Given contemporary interest in Islam, compelled by the astounding violence perpetrated in its name, the author considers what two historians of philosophy, Étienne Gilson and Rémi Brague, writing a generation apart, have to say about medieval Arabic philosophy and the relevance of its study to our own day.
This paper is a review of the book: Rémi Brague, Des vérités devenues folles (Paris: Salvator, 2019). The book is a collection of Brague’s lectures that cover virtue and values, anthropology, nature and creation, and the family and culture. The author highlights that Brague (1) calls his readers back to the profound insights of the medieval mind, and (2) helps them see that their noble and urgent task consists in handing on a living tradition to the next generation and beyond.
The author traces the thought of George Santayana, Brad S. Gregory, Pierre Manent, and Rémi Brague, who addressed the transformation of the West into its modern present. They all show that by being cut off from its cultural and political inheritance in modern times, Western Civilization presently finds itself in a burning need of recovering its identity. To save its identity, the West is to challenge the errors of modernity.

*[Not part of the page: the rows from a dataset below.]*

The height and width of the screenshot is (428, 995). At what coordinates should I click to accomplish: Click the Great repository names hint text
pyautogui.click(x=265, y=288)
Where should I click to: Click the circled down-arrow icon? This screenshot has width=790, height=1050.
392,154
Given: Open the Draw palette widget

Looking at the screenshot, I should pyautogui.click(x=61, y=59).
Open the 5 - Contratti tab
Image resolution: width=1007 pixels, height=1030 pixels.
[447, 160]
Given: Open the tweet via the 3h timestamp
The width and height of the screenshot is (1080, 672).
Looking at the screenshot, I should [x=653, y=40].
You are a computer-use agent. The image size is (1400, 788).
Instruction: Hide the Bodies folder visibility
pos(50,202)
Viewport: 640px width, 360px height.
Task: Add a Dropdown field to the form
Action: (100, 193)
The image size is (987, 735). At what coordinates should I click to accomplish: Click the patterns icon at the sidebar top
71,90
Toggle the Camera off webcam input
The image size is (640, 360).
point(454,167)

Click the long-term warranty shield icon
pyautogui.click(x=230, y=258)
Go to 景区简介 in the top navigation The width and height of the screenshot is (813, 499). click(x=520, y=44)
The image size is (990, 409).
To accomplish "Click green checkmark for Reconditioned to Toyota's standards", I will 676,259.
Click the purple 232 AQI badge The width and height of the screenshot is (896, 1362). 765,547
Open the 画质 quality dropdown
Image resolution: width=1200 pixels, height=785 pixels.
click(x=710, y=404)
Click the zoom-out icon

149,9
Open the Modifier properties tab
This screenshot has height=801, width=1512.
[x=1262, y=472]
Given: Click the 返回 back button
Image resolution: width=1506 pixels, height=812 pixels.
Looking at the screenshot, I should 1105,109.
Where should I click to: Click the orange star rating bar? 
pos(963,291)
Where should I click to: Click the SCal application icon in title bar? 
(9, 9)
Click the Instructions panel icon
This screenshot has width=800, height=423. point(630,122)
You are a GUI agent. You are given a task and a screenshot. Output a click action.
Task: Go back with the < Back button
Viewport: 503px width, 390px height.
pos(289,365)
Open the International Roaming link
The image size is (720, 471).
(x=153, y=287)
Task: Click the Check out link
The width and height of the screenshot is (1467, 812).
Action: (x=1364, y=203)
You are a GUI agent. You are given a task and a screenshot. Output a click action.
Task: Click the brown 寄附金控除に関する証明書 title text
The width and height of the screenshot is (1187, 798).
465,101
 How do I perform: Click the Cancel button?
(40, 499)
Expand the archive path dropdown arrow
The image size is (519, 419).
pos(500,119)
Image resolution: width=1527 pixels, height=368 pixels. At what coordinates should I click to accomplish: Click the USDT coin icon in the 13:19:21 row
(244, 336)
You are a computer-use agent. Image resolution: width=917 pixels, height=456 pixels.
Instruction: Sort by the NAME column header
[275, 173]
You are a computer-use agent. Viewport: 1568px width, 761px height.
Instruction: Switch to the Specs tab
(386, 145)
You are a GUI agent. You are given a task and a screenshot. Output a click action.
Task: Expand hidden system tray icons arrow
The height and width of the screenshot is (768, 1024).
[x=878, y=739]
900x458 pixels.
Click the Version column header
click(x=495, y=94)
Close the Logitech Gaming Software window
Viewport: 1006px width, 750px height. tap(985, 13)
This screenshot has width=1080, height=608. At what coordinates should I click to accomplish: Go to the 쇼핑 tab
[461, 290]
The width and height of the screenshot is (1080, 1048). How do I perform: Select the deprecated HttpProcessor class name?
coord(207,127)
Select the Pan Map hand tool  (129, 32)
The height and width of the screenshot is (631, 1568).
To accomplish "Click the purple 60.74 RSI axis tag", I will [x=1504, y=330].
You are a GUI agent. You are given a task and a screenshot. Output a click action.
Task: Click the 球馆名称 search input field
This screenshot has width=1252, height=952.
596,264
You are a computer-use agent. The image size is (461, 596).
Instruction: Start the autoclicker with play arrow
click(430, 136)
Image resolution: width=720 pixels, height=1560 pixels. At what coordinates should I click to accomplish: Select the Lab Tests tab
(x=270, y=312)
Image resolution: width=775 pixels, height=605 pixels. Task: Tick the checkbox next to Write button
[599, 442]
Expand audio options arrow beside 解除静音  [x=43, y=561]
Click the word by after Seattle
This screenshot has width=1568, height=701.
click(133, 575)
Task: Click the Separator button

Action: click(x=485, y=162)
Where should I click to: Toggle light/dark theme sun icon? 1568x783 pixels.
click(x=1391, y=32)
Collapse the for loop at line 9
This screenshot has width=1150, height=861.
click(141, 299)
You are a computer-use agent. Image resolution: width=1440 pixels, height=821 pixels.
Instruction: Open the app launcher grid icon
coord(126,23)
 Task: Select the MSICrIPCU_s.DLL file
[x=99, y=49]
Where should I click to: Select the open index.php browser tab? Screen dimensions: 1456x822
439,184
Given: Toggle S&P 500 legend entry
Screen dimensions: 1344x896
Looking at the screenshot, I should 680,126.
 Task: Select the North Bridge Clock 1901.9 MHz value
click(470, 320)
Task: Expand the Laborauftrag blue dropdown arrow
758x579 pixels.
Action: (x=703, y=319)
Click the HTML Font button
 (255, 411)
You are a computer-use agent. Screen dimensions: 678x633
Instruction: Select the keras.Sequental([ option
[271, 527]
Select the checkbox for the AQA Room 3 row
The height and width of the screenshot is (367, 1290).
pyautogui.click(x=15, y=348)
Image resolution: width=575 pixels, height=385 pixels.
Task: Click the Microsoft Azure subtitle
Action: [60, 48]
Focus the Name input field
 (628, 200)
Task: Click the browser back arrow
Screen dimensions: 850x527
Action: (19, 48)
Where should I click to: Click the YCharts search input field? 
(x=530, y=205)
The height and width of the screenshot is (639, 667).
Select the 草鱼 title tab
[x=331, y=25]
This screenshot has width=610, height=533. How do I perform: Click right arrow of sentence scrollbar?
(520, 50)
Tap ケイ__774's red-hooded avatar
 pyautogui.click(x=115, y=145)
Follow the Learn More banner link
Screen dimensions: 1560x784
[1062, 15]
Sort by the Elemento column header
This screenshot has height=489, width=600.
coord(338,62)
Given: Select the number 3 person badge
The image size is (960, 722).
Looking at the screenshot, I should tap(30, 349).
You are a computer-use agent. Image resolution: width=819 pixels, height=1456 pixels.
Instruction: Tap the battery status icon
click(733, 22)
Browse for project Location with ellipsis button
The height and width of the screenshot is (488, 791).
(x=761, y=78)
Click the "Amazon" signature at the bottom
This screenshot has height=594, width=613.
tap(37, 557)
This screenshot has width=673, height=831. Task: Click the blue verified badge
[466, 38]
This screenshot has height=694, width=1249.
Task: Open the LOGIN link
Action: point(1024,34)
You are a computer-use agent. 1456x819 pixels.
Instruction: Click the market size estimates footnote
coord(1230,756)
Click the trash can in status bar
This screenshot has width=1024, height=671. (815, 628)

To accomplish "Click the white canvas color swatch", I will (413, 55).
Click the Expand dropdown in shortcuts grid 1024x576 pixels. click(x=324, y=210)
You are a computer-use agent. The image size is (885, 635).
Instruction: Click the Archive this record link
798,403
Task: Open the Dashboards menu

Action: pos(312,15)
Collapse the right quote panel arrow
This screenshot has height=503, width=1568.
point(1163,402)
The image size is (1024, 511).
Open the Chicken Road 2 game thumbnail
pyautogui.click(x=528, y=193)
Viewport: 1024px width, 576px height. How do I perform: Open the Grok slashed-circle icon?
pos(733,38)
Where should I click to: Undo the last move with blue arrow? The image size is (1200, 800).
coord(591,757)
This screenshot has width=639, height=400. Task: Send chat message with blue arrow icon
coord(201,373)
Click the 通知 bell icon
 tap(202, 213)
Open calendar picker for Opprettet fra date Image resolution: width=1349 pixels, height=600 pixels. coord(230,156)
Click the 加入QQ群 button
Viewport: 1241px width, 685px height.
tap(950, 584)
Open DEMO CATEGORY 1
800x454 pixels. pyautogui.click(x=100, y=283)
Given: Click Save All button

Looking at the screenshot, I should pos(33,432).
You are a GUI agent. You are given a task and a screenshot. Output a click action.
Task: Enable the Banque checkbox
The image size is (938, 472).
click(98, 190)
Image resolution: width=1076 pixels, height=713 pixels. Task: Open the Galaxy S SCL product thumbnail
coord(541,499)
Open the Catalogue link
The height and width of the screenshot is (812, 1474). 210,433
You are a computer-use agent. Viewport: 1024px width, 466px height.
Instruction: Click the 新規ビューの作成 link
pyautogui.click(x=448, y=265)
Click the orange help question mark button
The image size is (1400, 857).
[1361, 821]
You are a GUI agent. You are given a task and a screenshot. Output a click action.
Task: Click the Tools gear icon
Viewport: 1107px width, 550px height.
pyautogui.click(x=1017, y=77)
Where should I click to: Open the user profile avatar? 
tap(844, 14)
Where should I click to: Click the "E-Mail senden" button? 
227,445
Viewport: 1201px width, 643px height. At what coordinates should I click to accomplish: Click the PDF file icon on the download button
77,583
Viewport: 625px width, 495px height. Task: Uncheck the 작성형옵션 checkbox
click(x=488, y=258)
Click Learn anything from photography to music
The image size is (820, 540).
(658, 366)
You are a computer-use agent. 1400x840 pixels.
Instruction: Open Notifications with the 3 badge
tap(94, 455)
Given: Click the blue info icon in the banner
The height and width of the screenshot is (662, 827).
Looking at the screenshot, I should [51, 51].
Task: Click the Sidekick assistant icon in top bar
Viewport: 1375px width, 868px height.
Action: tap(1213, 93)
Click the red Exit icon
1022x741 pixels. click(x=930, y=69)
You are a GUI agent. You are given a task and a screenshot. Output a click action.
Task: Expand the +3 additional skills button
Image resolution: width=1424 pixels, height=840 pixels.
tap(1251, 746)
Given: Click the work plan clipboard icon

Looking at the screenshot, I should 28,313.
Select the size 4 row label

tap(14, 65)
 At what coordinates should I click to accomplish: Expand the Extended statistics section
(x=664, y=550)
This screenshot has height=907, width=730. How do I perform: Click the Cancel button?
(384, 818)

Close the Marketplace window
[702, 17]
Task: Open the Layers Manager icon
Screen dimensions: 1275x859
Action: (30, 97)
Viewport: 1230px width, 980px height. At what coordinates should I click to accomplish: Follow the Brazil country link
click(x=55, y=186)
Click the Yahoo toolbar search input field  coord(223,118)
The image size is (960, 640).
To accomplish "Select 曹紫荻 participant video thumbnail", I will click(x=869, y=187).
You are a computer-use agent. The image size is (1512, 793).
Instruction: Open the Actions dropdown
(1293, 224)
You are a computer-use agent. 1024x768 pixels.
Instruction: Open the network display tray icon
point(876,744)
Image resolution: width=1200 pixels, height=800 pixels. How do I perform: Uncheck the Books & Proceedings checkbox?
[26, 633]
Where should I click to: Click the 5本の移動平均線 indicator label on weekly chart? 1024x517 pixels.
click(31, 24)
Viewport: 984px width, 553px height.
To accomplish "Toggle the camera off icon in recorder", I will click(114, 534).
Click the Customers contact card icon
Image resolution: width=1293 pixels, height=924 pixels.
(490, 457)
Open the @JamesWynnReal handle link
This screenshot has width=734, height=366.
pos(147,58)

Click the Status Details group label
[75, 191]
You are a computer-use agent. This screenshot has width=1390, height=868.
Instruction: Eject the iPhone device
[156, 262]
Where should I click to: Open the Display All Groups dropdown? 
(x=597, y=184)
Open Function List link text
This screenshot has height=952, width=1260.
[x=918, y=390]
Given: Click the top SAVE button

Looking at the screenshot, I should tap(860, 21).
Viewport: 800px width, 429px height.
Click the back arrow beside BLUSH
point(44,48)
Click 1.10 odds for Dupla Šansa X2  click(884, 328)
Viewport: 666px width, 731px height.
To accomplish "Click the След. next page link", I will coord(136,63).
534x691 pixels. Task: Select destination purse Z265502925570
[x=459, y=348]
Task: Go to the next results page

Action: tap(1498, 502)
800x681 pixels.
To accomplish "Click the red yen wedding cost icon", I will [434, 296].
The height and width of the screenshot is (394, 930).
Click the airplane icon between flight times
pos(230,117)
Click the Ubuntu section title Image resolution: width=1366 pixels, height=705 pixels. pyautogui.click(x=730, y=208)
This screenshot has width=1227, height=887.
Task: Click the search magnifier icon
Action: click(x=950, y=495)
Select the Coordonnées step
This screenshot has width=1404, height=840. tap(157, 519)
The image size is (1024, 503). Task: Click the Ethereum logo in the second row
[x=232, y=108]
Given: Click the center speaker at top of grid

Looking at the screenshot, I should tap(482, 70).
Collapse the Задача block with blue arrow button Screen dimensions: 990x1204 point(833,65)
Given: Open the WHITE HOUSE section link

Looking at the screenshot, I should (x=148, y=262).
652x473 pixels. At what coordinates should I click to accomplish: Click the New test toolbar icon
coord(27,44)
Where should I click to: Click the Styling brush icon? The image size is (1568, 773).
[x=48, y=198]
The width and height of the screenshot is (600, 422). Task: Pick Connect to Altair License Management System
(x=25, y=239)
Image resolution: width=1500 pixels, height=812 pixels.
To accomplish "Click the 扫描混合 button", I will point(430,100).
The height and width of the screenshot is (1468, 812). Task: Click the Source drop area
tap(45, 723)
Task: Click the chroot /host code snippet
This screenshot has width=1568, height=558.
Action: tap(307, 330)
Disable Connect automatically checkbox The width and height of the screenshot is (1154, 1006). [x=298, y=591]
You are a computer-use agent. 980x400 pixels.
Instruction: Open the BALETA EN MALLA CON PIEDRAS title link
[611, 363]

We used to have the example of Winston Churchill and Charles de Gaulle in the darkest hours of World War II, and the remarkable example of John Paul II who through his leadership of the Solidarity movement inspired hope not only in his own people but also for others in the Soviet bloc at the time. “The cultural task awaiting Europe,” to use a phrase of Rémi Brague, challenging though it may be, may in time find its voice in another Churchill or John Paul II. At present, with no remedy in sight, all we can do is to hope.